-- Start Quoted text --

Now, say you have package1 generating a header param_file.hpp.

You need to link you libs and executables against the generated target to access the include file, and export it so that it can be accessed from other packages. Finally, you need to add generate_package_library to your ament_export_dependencies so that other packages have access to GPL's dependencies (rsl, package_traits...). I guess a find_package and ament_export_dependencies` could work, but I'm not sure.

find_package(ament_cmake REQUIRED)
find_package(generate_package_library REQUIRED)

generate_package_library(param_lib path_to_param_file.hpp)

# compiled library
add_library(lib1 PUBLIC lib1.cpp)
target_include_directories(lib1 PUBLIC
    $<BUILD_INTERFACE:${CMAKE_CURRENT_SOURCE_DIR}/include>
    $<INSTALL_INTERFACE:include>)

-- End Quoted text --

**Exercise instructions**
1. In the CMake excerpt, what header file does package1 generate?
2. For each statement, say whether it agrees with the CMake excerpt, and quote the words that decide it: (a) generate_package_library needs to be added to ament_export_dependencies; (b) the writer is certain that a find_package and ament_export_dependencies would work; (c) lib1 is built from lib1.cpp.
3. Copy the part of the CMake excerpt between "Now, say you" and "generate_package_library(param_lib path_to_param_file.hpp)", inclusive, without any changes.

-- Start Supplied material --

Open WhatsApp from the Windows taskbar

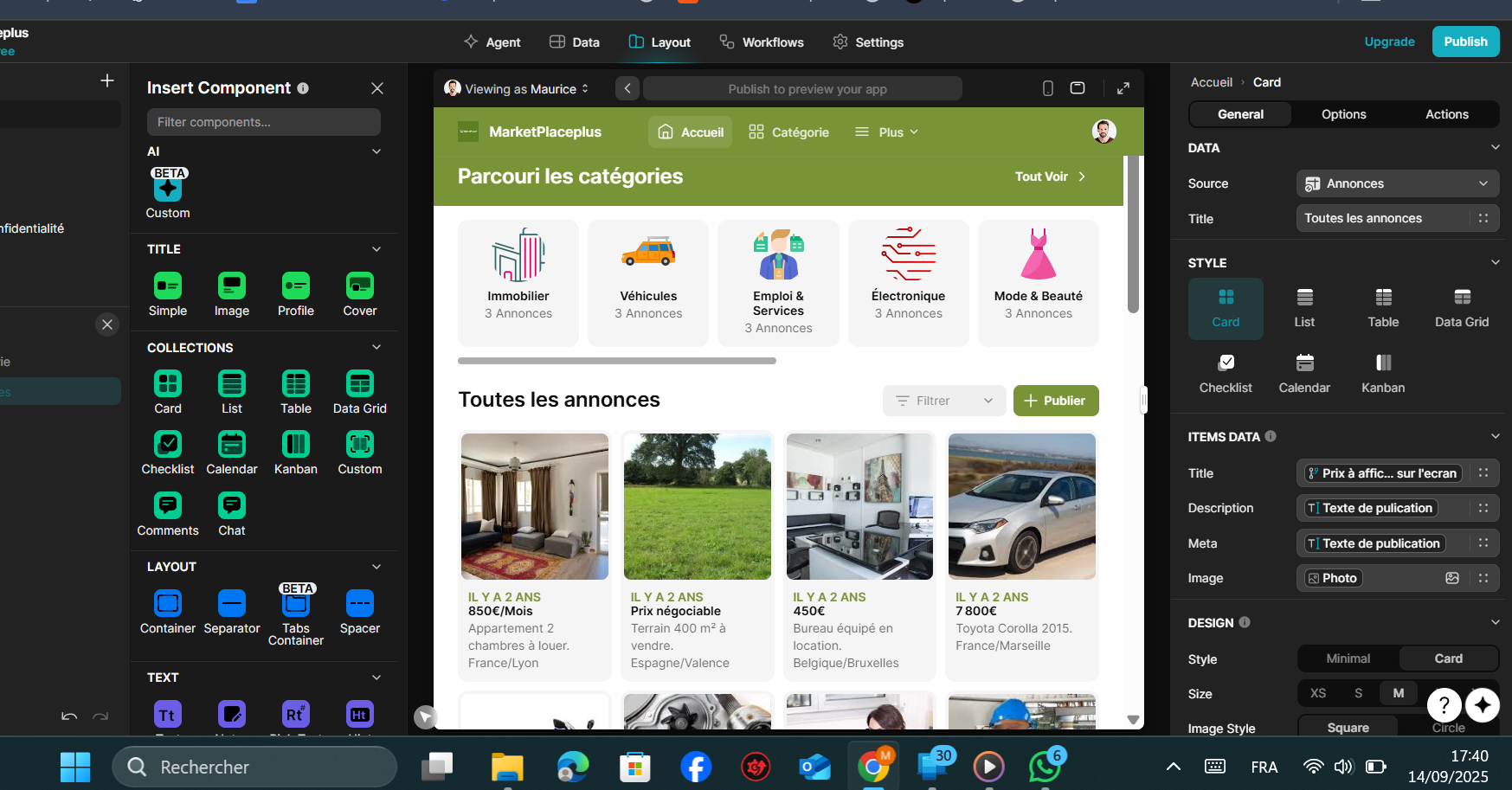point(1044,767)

-- End Supplied material --

**Solutions to the exercise**
1. param_file.hpp

2.
(a) Yes: "you need to add generate_package_library to your ament_export_dependencies"
(b) No: "but I'm not sure."
(c) Yes: "add_library(lib1 PUBLIC lib1.cpp)"

3.
Now, say you have package1 generating a header param_file.hpp.

You need to link you libs and executables against the generated target to access the include file, and export it so that it can be accessed from other packages. Finally, you need to add generate_package_library to your ament_export_dependencies so that other packages have access to GPL's dependencies (rsl, package_traits...). I guess a find_package and ament_export_dependencies` could work, but I'm not sure.

find_package(ament_cmake REQUIRED)
find_package(generate_package_library REQUIRED)

generate_package_library(param_lib path_to_param_file.hpp)